* _DATA_:
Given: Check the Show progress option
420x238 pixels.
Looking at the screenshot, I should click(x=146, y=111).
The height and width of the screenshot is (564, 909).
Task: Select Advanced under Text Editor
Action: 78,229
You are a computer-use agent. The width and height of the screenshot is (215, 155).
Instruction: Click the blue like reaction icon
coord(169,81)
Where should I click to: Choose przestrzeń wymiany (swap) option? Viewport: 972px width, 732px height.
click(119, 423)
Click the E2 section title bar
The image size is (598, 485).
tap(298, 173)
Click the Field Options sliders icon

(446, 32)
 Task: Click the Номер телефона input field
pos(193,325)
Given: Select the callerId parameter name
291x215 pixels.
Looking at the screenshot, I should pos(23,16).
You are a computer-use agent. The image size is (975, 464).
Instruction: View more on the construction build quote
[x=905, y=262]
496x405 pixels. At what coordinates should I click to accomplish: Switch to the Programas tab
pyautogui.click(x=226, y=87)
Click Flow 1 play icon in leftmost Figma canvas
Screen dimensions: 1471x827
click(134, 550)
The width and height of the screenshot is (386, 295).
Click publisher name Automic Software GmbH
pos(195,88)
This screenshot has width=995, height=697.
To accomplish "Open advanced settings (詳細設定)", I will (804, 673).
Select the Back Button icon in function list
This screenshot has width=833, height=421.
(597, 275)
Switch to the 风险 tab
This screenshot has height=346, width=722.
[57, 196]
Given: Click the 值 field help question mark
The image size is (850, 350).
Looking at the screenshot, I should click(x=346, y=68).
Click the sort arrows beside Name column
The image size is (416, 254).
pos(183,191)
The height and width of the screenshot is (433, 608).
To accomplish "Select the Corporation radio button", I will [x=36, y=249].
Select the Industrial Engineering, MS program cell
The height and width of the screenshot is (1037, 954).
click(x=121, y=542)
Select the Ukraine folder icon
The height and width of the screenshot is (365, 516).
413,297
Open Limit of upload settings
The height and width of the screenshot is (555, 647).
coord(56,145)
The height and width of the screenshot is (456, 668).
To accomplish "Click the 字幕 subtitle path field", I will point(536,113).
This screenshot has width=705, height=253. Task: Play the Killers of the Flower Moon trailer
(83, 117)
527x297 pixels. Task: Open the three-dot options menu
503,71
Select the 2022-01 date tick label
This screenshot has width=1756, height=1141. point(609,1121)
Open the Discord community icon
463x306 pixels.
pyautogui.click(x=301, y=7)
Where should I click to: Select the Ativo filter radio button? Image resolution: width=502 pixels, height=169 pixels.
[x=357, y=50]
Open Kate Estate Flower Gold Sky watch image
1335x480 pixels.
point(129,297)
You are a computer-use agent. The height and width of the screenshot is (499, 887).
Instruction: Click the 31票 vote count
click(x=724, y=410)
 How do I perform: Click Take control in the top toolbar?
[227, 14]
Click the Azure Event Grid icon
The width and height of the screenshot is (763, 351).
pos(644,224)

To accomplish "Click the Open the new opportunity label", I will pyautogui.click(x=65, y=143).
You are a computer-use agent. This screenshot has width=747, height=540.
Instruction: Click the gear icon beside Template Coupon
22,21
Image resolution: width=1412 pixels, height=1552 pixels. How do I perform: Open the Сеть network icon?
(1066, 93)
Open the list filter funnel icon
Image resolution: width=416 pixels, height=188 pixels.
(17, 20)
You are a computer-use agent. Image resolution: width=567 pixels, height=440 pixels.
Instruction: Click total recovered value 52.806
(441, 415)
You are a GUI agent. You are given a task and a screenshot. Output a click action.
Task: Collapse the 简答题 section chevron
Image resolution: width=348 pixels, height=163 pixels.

* _WRITTEN EXERCISE_: Print the items again without any change, starting with the line that contains "Given: Click the 值 field help question mark" and going on through the line that contains "coord(56,145)".

* _TASK OUTPUT_:
Given: Click the 值 field help question mark
The image size is (850, 350).
Looking at the screenshot, I should click(x=346, y=68).
Click the sort arrows beside Name column
The image size is (416, 254).
pos(183,191)
The height and width of the screenshot is (433, 608).
To accomplish "Select the Corporation radio button", I will [x=36, y=249].
Select the Industrial Engineering, MS program cell
The height and width of the screenshot is (1037, 954).
click(x=121, y=542)
Select the Ukraine folder icon
The height and width of the screenshot is (365, 516).
413,297
Open Limit of upload settings
The height and width of the screenshot is (555, 647).
coord(56,145)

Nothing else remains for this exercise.